L’action du Canada relative aux émissions de N2O liées aux engrais se concentre de plus en plus sur l’amélioration de la mesure, de la coordination et de la gestion de l’azote à la ferme. L’une des principales initiatives est le Canadian Nitrous Oxide Network (CanN2ONet), un réseau collaboratif de recherche regroupant des universités, des organismes gouvernementaux, des groupes d’agriculteurs et des partenaires sectoriels. Le réseau a été établi peu après l’établissement en 2020 de l’objectif national du Canada visant à réduire les émissions de N2O liées aux engrais de 30 % d’ici 2030, une mesure qui a suscité une forte opposition de la part du secteur, mais qui s’est dissipée depuis.

CanN2ONet exploite une série de sites de surveillance à long terme en Alberta, en Saskatchewan, au Manitoba et en Ontario. Ces sites ont recours à des techniques micrométéorologiques pour mesurer en continu les émissions de N2O provenant de champs agricoles dans divers climats, diverses conditions de sol et divers systèmes de gestion. Le réseau vise aussi à relever un défi de longue date lié à la politique climatique agricole : mesurer avec précision les émissions dans les champs. Les inventaires nationaux traditionnels de GES reposent souvent sur des hypothèses généralisées qui ne tiennent pas pleinement compte des conditions météorologiques et des sols à l’échelle locale.

Danemark : une vision ambitieuse pour l’atteinte des cibles de GES

L’initiative SmartField au Danemark figure parmi les efforts les plus avancés en Europe en matière de réduction des émissions de N2O attribuables à l’agriculture grâce à l’innovation fondée sur les données et visant les champs agricoles. Dirigé par l’institut technologique danois et financé par la Novo Nordisk Foundation, SmartField vise à réduire les émissions de N2O attribuables à l’agriculture danoise de 30 % d’ici 2030 sans réduire les rendements ou augmenter la pollution par l’azote sous d’autres formes.

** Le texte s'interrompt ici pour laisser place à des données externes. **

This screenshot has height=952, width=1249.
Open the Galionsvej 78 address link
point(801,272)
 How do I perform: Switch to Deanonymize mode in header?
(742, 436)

Des chercheurs du Canada et du Danemark collaborent dans le cadre des initiatives CanN2ONet et SmartField qui s’attachent toutes deux à mettre sur pied une plateforme nationale d’essai et de validation pour les technologies de réduction des émissions et les pratiques agricoles. L’initiative SmartField combine des « supersites » fixes, des systèmes de mesure mobiles, des capteurs avancés et des outils de modélisation pour surveiller le comportement des engrais dans des conditions agricoles réelles. Ces installations génèrent des ensembles de données détaillés sur le cycle de l’azote, la biologie des sols, la performance des cultures et les émissions de gaz à effet de serre.

L’une des caractéristiques de l’initiative est qu’elle intègre la science, les politiques et la mise en œuvre. SmartField réunit des universités, des organismes gouvernementaux, des organisations agricoles et des intervenants du secteur privé dans le but d’accélérer l’adoption de pratiques agricoles à faibles émissions.

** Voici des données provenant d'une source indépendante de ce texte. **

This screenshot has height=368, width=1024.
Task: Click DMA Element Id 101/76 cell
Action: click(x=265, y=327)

Nouvelle-Zélande : un équilibre entre la croissance de l’économie rurale et les trajectoires des GES

L’agriculture produit environ la moitié des émissions de GES du pays. Le fumier de bovins et la fertilisation des pâturages pour l’alimentation des animaux sont les principaux responsables des émissions de N2O. Le secteur agricole est aussi celui qui contribue le plus aux revenus d’exportation ; il représente en effet 70 % des exportations de marchandises et la production agricole représente à elle seule 5 % du PIB du pays.

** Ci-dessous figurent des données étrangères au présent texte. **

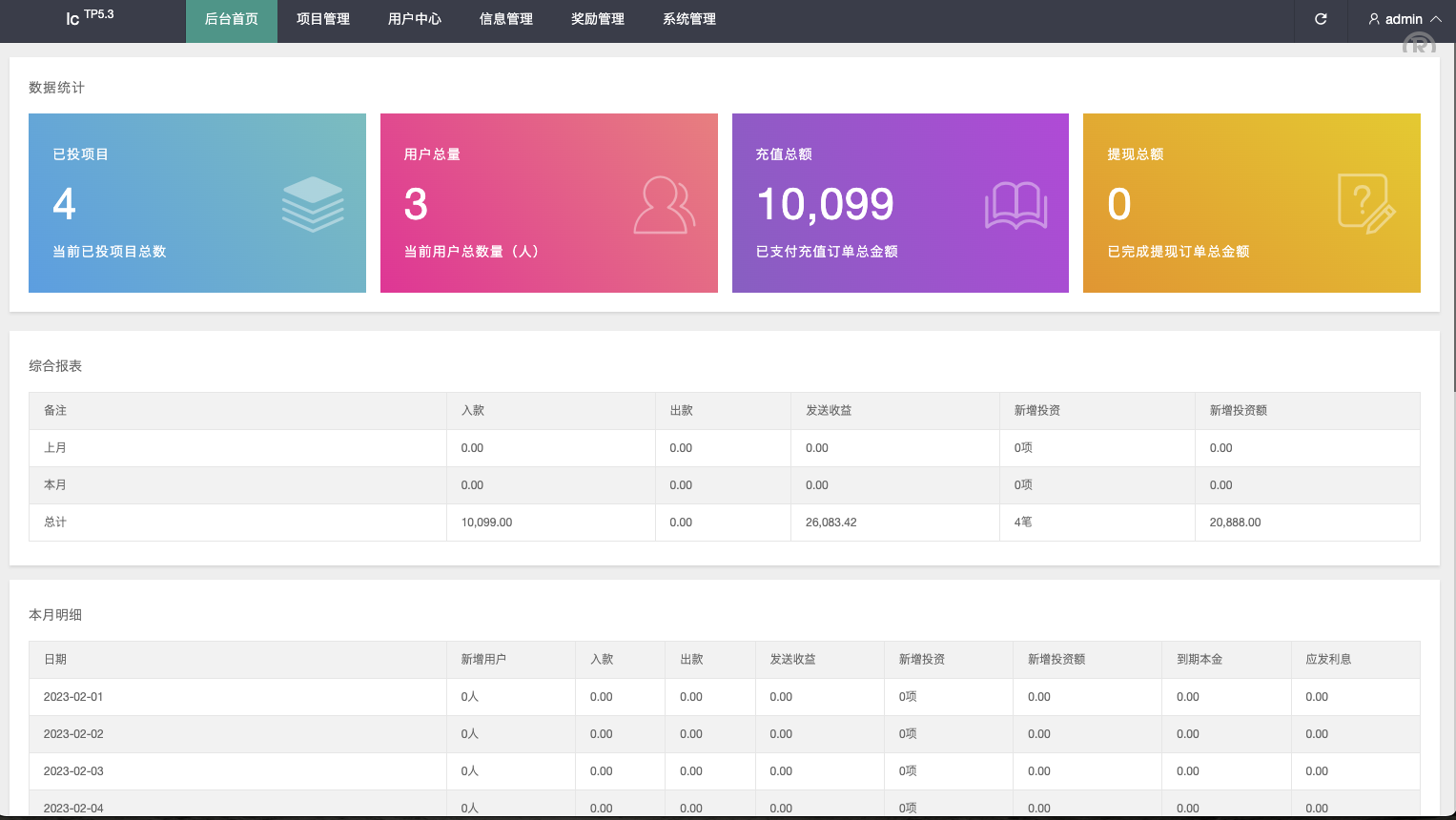Viewport: 1456px width, 820px height.
Task: Click the Ic TP5.3 logo
Action: 90,17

L’approche de la Nouvelle-Zélande pour gérer l’empreinte environnementale et économique importante de son secteur agricole a évolué au cours des cinq dernières années. Au départ, elle visait en priorité une réduction massive des GES, conformément aux objectifs zéro émission nette fixés par la loi. Grâce à la mobilisation sectorielle, la priorité est maintenant davantage accordée à l’innovation et au recours à des pratiques et des technologies qui permettent d’accroître la productivité et de réduire les émissions. L’approche centralisée menée par le gouvernement pour faire progresser la comptabilisation des émissions de N2O a été promue par le centre des émissions agricoles du pays et s’inscrit dans les ambitions plus larges de la Nouvelle-Zélande visant à réduire les émissions de GES provenant de l’agriculture.